Make Big Happen, by Mark Moses
Joshua McCarter, co-founder and CEO of Booker.com, calls Moses a “personal friend, experienced CEO and great human,” who writes about experiences and tactics that he uses with his executive-coaching clients to improve their lives. McCarter is also reading The Third Wave: An Entrepreneur’s Vision of the Future, by Steve Case, founder of America Online.

Killing Kennedy: The End of Camelot, by Bill O’Reilly
Steven Nickolas, president and CEO of Alkaline Water Co. credits the Fox News host and author “for rebooting American history and making it interesting again.” He is also reading Foreign Agent, by Brad Thor, and Order to Kill, by the late Vince Flynn. Nickolas is reading the latter to help him “understand more about the state of security in our world than [I] could ever gather from newspapers.”
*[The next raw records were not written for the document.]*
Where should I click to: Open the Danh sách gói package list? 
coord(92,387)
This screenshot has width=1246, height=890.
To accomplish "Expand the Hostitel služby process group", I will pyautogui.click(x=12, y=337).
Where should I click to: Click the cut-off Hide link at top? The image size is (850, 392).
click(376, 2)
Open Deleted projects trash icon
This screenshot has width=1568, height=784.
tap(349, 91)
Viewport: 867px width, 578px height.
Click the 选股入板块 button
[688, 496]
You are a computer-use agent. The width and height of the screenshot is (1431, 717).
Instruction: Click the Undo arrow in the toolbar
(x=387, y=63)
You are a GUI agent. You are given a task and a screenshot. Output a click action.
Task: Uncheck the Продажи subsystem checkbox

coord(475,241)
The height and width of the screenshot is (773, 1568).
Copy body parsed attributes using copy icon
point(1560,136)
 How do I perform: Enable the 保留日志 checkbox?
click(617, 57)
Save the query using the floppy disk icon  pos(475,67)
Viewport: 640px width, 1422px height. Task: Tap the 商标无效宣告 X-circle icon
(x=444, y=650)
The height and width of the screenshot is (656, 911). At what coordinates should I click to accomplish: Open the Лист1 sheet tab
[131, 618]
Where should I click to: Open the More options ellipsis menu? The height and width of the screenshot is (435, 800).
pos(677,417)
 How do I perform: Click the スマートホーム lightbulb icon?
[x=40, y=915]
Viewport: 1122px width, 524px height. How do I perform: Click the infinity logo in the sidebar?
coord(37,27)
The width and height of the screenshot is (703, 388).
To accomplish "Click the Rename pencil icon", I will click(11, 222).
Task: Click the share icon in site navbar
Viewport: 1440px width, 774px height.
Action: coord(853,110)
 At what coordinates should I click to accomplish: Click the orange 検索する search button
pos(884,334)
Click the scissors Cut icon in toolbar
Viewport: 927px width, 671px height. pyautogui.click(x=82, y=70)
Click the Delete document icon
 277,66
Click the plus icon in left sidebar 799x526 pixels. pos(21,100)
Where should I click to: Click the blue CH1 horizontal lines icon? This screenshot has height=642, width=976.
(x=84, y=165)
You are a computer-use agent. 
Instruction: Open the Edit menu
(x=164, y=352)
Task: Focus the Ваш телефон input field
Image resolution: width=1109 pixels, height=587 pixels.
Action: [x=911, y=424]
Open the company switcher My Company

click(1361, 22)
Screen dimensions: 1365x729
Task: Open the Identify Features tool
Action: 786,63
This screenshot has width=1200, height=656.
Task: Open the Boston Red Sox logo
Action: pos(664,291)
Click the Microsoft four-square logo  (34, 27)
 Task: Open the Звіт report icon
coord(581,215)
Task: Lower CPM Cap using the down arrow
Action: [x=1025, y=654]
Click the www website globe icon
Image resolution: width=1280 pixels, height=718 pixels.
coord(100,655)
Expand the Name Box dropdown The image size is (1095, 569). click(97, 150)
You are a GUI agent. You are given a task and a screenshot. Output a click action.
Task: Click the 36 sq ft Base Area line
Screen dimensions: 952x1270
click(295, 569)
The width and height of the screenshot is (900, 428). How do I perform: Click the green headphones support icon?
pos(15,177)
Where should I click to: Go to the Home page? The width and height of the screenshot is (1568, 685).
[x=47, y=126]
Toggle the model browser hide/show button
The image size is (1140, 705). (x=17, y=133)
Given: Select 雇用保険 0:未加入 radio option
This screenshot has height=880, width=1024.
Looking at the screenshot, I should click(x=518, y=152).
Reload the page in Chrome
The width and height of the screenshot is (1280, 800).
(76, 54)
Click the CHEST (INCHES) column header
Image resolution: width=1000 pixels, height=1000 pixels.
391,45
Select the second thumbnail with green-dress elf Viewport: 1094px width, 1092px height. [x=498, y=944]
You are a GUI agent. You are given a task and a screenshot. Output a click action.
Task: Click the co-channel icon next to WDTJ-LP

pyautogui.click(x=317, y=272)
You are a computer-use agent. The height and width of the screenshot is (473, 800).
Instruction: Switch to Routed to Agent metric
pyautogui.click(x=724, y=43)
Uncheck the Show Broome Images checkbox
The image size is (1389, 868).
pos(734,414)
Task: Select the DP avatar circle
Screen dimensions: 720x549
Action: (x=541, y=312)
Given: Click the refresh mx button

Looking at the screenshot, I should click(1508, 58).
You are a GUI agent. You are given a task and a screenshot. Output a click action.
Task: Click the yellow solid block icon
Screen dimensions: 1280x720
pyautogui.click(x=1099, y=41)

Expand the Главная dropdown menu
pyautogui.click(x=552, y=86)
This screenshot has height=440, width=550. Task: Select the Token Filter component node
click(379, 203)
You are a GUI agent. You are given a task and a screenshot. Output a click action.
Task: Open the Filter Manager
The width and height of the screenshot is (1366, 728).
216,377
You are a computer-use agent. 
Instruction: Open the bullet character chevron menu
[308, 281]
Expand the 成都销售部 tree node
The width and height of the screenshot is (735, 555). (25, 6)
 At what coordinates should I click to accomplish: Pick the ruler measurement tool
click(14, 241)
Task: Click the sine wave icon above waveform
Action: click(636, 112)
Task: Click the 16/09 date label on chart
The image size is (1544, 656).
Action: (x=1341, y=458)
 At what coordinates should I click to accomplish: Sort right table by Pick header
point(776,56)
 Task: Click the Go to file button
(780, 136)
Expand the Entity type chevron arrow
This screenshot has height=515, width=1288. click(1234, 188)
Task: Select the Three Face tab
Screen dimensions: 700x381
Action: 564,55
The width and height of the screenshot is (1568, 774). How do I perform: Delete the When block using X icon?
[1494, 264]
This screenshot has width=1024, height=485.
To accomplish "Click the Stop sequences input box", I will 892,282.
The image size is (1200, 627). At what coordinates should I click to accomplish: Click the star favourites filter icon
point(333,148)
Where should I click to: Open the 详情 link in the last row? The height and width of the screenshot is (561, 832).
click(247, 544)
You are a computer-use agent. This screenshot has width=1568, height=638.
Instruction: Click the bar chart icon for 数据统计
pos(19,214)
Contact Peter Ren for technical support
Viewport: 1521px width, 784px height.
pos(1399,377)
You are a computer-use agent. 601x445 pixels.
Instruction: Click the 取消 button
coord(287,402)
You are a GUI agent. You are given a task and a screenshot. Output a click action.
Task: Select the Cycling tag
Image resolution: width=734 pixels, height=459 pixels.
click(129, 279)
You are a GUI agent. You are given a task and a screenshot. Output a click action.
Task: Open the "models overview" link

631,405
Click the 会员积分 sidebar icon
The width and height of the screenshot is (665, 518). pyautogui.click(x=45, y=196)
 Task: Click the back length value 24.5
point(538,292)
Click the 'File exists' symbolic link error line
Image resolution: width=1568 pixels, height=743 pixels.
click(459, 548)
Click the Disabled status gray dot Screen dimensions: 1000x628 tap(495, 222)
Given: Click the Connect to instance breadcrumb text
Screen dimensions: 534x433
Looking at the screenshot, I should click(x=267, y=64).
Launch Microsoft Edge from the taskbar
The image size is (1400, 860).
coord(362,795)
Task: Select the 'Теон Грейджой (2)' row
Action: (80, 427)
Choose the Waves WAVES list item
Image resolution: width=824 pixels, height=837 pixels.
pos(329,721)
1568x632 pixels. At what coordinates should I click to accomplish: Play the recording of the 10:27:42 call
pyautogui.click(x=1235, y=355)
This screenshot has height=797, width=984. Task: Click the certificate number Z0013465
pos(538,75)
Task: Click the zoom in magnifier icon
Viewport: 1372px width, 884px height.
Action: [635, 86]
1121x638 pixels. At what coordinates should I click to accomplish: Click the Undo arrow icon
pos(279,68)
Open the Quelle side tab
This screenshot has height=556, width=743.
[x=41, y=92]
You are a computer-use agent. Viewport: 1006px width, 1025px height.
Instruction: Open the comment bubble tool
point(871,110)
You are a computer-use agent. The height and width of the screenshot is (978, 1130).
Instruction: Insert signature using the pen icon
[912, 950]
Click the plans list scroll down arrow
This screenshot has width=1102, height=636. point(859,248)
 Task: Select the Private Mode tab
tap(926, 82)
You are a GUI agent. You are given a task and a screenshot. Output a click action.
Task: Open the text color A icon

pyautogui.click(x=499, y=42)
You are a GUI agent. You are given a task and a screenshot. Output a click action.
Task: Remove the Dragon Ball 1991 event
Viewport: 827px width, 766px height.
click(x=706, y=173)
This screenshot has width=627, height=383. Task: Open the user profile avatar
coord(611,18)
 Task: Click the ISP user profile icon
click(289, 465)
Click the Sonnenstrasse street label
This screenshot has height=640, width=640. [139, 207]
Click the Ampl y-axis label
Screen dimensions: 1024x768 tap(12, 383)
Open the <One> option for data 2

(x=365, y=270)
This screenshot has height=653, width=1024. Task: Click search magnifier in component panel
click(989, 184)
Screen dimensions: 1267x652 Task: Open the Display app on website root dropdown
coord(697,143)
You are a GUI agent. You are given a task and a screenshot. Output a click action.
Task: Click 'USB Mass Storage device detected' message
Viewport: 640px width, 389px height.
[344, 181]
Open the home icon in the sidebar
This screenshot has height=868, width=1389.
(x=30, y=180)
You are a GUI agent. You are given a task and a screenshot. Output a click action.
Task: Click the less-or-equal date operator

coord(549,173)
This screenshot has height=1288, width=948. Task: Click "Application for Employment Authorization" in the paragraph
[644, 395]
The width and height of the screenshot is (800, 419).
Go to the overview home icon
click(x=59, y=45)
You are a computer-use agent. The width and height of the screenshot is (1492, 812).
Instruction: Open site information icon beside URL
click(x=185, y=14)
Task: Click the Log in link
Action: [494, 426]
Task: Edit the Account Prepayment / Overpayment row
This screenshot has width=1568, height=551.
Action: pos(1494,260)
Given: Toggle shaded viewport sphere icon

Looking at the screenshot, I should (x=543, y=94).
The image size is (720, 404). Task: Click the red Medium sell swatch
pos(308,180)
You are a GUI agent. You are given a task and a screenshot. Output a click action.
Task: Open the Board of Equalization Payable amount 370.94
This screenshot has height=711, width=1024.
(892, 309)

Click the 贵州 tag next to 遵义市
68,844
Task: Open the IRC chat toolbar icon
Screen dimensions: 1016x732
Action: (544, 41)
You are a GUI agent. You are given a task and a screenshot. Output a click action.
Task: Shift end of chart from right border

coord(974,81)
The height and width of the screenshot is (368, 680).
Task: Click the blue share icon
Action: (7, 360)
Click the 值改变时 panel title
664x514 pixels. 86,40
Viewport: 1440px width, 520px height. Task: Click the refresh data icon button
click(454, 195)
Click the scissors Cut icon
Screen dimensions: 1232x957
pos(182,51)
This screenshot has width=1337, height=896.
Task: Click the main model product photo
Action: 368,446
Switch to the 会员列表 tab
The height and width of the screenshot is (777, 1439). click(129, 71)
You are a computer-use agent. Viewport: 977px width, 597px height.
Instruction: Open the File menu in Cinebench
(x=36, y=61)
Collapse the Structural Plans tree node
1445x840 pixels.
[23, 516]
The Rules of Civility, by Amor Towles
Carol O’Kelley, CEO of Salesfusion is reading this first novel by an investment banker turned author for the sheer pleasure of it. She also has on her summer reading list The Feminine Mistake, by Leslie Bennetts, because “as a working mother, I am painfully aware of the difficulty in balancing work and home life, and Bennetts helps women figure out how to do both.”

Sprint: How to Solve Big Problems and Test New Ideas in Just Five Days, by Barden Kowitz, Jake Knapp and John Zeratsky
Sabrina Parsons, CEO of Palo Alto Software says this is part of the company’s book club “because it’s a book that fits our culture and how we innovate and develop products and ideas.”

Happy summer and happy reading to all!